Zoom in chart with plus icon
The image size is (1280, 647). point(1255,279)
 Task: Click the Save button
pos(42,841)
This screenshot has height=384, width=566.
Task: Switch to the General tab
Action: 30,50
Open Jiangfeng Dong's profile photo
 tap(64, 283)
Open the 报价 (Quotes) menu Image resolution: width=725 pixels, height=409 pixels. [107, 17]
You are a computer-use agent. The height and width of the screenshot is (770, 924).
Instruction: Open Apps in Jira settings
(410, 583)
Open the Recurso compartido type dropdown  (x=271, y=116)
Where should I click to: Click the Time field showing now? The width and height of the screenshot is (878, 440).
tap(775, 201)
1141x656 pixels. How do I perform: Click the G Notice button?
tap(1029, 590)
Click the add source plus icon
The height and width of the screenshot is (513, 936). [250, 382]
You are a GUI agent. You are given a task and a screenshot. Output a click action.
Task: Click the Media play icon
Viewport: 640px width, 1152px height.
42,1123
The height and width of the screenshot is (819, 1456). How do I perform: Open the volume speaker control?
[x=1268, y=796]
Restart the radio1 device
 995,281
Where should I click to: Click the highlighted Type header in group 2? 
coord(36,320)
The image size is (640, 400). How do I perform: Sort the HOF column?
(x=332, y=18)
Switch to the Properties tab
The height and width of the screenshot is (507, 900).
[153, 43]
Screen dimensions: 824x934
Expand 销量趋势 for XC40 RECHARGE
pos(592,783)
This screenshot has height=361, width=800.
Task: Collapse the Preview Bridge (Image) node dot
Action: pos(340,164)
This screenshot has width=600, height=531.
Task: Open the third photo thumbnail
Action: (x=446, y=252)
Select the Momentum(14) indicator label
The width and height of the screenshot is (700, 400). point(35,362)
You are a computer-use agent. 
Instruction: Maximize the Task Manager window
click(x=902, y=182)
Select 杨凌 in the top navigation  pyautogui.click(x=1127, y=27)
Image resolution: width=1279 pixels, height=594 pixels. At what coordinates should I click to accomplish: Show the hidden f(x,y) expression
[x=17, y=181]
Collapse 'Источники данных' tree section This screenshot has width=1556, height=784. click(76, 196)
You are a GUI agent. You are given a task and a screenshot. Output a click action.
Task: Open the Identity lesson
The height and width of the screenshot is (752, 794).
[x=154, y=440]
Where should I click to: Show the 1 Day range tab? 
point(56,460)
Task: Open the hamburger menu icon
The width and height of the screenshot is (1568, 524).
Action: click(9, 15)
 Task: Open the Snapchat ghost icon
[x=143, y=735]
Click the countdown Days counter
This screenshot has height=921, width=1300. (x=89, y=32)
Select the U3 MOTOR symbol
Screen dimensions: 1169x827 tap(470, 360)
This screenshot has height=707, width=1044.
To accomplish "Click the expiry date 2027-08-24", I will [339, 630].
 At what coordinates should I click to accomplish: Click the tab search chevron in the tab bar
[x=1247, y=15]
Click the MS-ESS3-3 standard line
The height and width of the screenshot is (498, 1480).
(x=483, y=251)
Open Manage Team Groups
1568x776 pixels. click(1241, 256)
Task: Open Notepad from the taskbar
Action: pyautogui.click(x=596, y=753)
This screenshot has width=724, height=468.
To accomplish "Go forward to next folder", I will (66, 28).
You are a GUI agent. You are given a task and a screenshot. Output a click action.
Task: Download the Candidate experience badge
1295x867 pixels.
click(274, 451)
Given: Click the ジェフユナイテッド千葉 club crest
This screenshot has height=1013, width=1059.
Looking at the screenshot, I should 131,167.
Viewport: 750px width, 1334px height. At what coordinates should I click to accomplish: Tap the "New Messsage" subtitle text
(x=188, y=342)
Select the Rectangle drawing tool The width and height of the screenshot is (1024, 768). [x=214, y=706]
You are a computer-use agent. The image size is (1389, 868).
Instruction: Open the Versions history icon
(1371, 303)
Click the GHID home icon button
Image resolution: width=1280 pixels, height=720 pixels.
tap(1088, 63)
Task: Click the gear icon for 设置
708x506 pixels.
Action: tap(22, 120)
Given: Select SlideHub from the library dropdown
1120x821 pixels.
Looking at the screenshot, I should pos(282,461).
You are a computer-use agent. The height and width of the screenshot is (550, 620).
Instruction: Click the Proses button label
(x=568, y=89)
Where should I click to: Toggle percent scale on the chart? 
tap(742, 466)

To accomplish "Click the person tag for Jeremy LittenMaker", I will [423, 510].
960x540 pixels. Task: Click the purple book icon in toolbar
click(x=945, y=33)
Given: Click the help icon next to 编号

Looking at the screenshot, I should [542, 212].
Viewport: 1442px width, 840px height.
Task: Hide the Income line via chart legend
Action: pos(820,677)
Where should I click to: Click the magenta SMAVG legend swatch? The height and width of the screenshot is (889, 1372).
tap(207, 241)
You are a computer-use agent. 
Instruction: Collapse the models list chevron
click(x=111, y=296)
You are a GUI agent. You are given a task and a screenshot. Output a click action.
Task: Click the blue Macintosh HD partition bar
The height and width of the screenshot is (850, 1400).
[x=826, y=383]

........

» **Exercise**:
Return every line of the records that contains the word "chevron".

» **Result**:
 At what coordinates should I click to accomplish: Click the tab search chevron in the tab bar
Instruction: Collapse the models list chevron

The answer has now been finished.